Helpful Guidelines For Employee Handbook Drafting
The NLRB has recently been active in analyzing whether employee handbooks violate Section 7 of the National Labor Relations Act (the “Act”). In light of this, it is advisable for employers to try to imagine their handbook provisions being construed restrictively, especially with regard to communications that employees engage in for unionizing efforts and discussing workplace disputes with other employees. Taking such a stance can help ensure employers revise their handbook properly to prevent an adverse ruling. Below are some reminders for an employer when drafting or revising an employee handbook.

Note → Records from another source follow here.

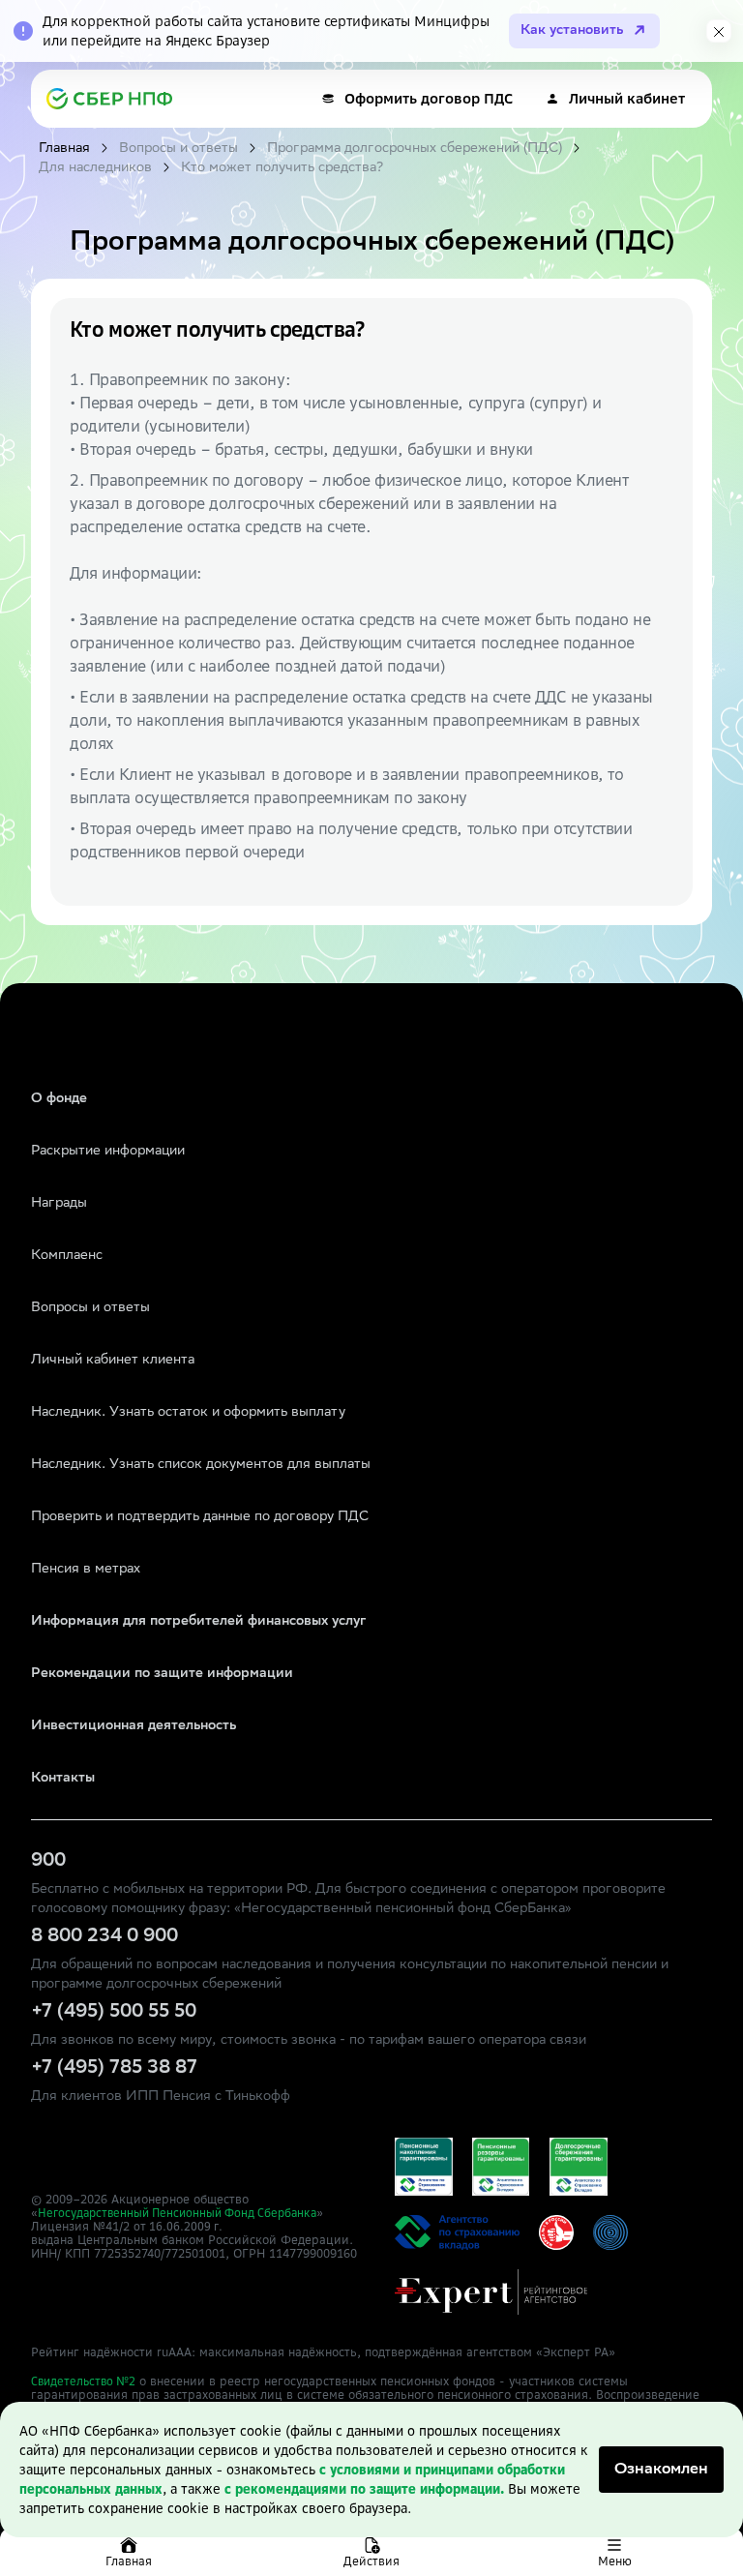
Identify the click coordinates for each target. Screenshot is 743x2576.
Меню (615, 2561)
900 (48, 1861)
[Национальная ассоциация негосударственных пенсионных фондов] (610, 2232)
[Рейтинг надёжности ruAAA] (491, 2292)
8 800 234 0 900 (104, 1937)
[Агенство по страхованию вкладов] (424, 2167)
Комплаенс (67, 1256)
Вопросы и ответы (90, 1308)
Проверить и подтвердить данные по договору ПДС (200, 1517)
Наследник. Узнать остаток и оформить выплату (188, 1413)
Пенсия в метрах (85, 1569)
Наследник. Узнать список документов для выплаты (201, 1465)
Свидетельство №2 (83, 2381)
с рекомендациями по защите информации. (364, 2489)
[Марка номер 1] (556, 2232)
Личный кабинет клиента (112, 1360)
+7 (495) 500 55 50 (113, 2012)
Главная (128, 2561)
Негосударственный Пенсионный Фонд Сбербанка (177, 2213)
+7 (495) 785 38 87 (114, 2069)
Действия (371, 2561)
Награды (59, 1204)
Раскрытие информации (108, 1151)
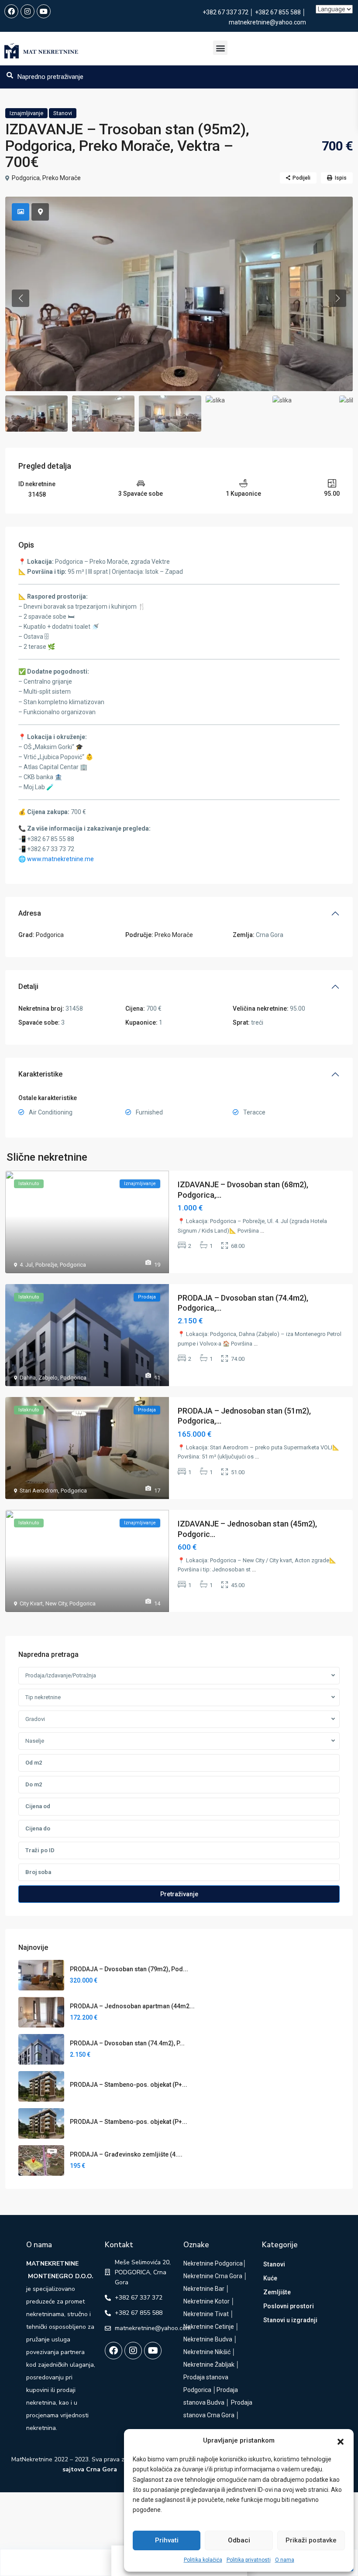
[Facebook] (11, 11)
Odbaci (239, 2540)
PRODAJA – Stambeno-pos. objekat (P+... (128, 2084)
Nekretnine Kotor (206, 2301)
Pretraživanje (179, 1894)
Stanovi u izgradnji (290, 2320)
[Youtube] (44, 11)
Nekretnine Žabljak (208, 2364)
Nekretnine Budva (207, 2339)
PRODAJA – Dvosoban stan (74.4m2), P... (127, 2043)
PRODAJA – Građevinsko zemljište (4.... (126, 2154)
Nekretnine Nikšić (207, 2351)
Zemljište (277, 2292)
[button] (340, 2440)
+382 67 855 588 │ (280, 12)
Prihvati (167, 2540)
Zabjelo (48, 1377)
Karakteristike (40, 1074)
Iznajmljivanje (26, 113)
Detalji (28, 986)
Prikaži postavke (311, 2540)
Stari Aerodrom (39, 1490)
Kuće (270, 2278)
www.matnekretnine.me (60, 858)
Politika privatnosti (249, 2560)
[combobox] (179, 1675)
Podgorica (26, 177)
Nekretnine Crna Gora (212, 2276)
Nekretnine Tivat (206, 2313)
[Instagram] (27, 11)
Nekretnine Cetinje (208, 2326)
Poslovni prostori (288, 2306)
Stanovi (62, 113)
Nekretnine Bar (203, 2288)
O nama (284, 2560)
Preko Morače (61, 177)
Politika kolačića (203, 2560)
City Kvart (31, 1603)
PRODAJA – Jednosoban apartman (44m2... (132, 2006)
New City (56, 1603)
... (262, 1230)
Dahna (28, 1377)
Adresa (29, 913)
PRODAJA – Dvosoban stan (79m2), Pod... (129, 1969)
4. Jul (26, 1264)
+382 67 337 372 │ (229, 12)
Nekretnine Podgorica (213, 2263)
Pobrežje (46, 1264)
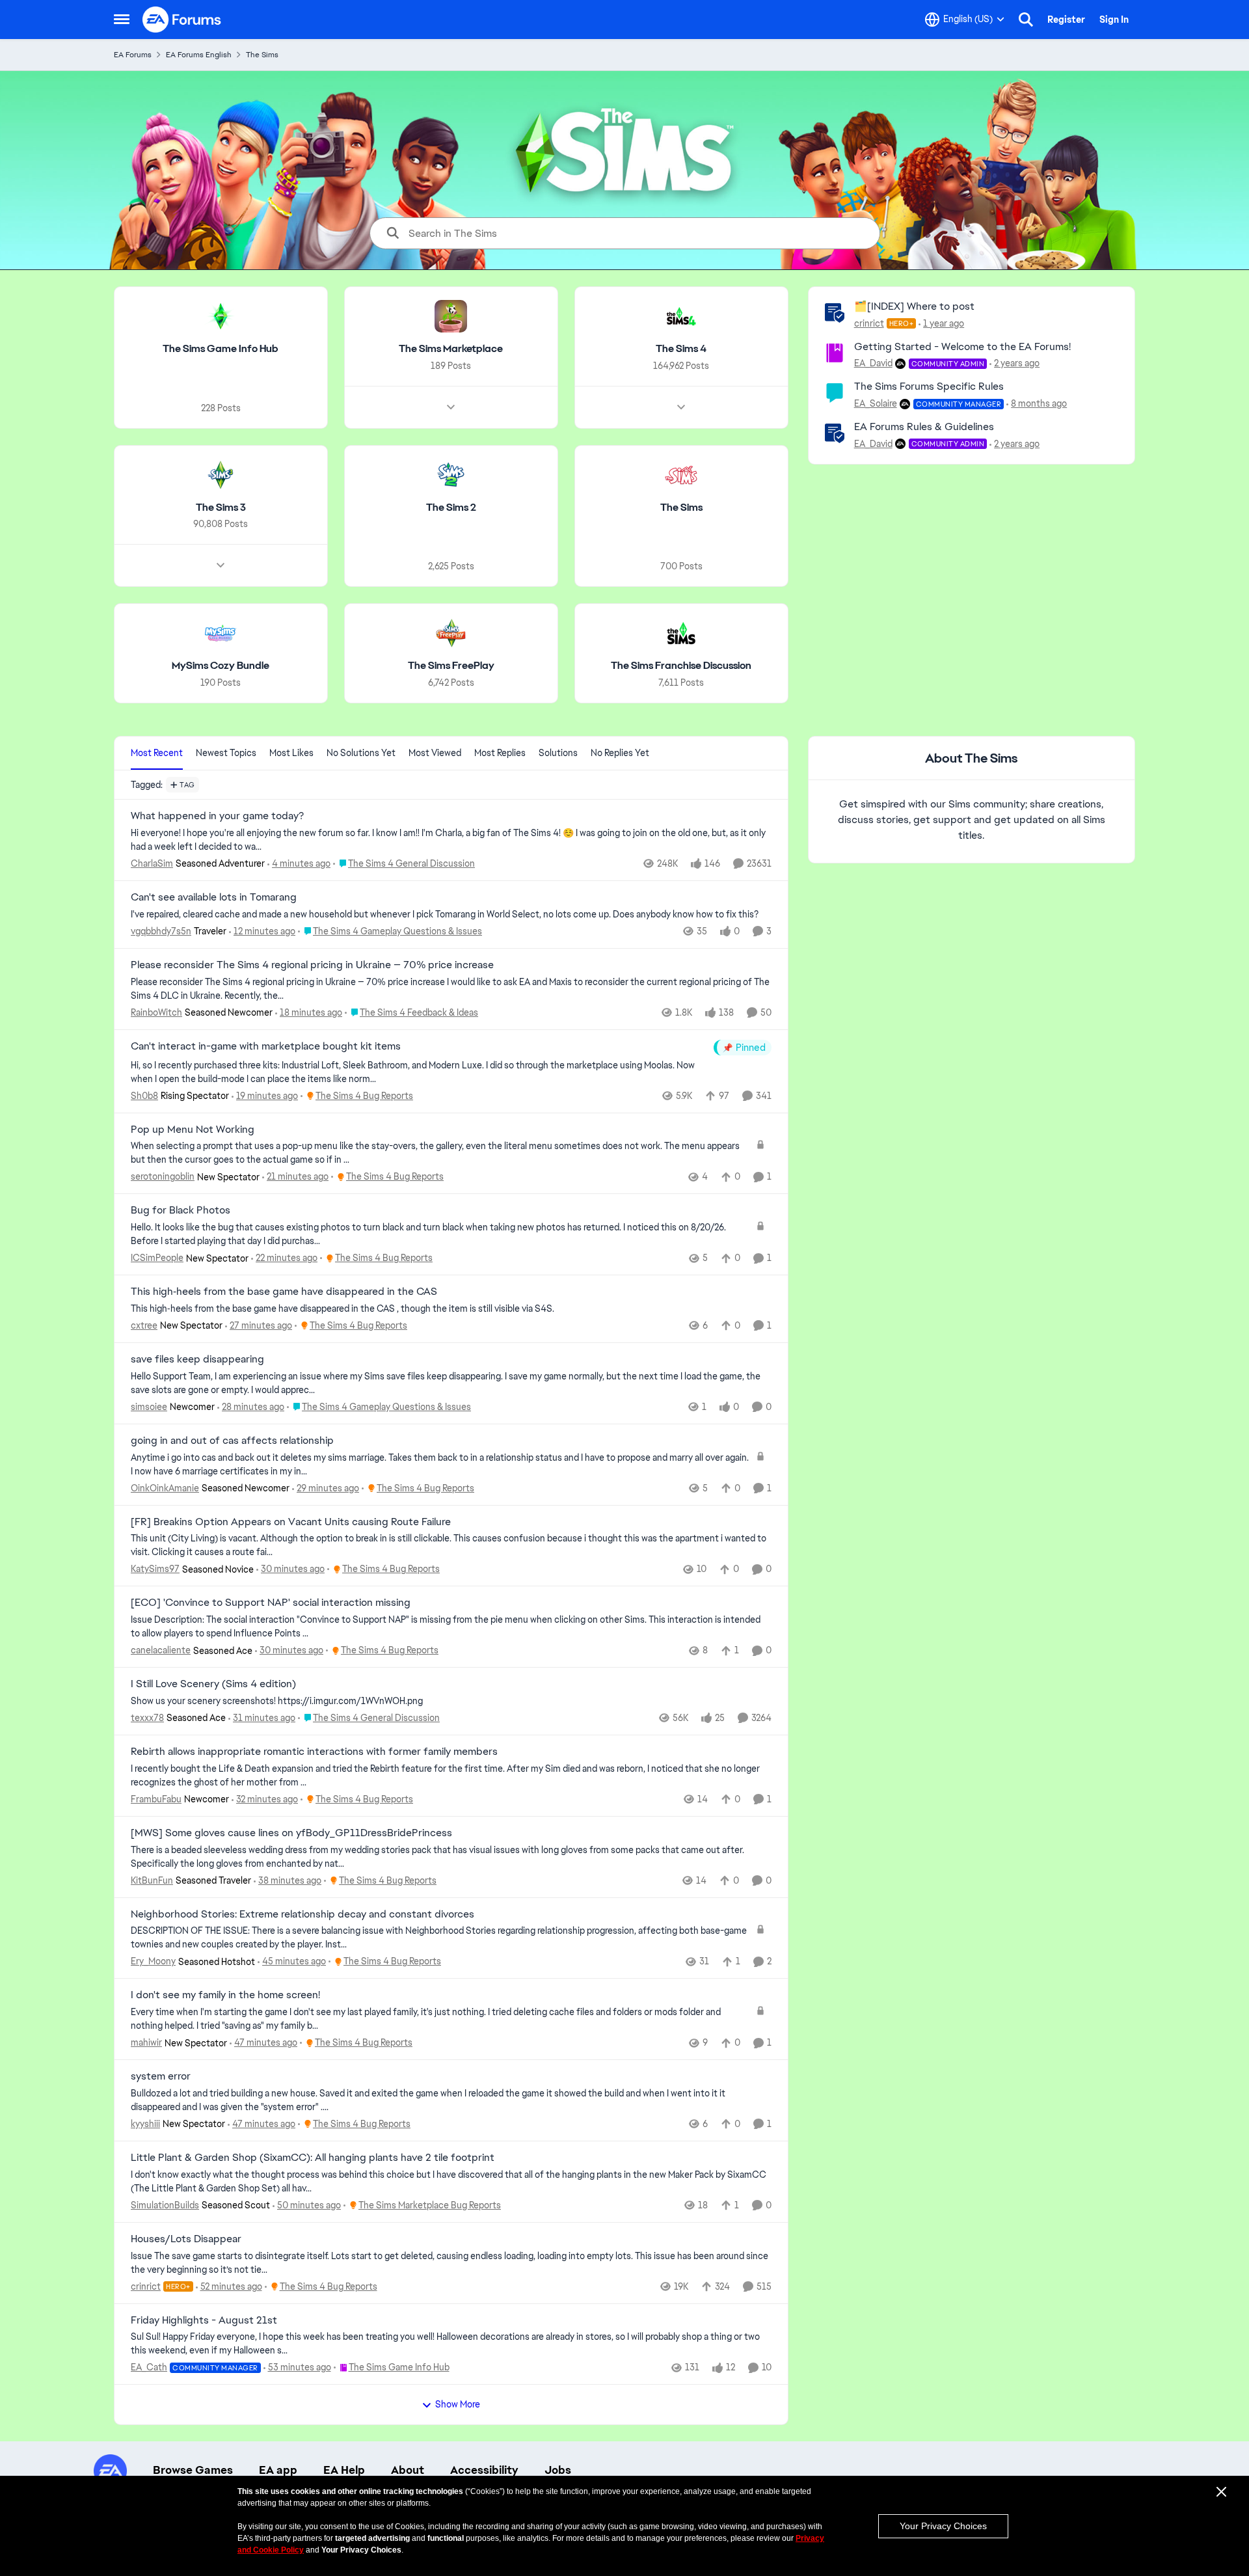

- Many employers include a “savings clause” that tells employees that nothing in the handbook intends to limit them from engaging in their rights protected by the Act. Employers should be careful not to have a savings clause that is too general, and any savings clause should be structured to specifically mention the broad rights that Section 7 of the Act confers on them
- Employers should be mindful that the NLRB has rejected handbook provisions restricting the use of “confidential” information because such provisions could be construed as restricting communicating with each other about wages and terms of employment, or from contacting a union about employees who might be interested in joining it
- For a similar reason, handbook provisions restricting the use of company logos may also be unlawful under Section 7 because, barring a legitimate business justification for the use restriction, using a logo in communications that are otherwise protected under Section 7 can be viewed as an effective way to communicate a dispute about the terms and conditions of employment
- Any restriction on communications with government entities could be cause for concern as well, as it could discourage or prevent employees form being involved in a government inquiry by the NLRB itself.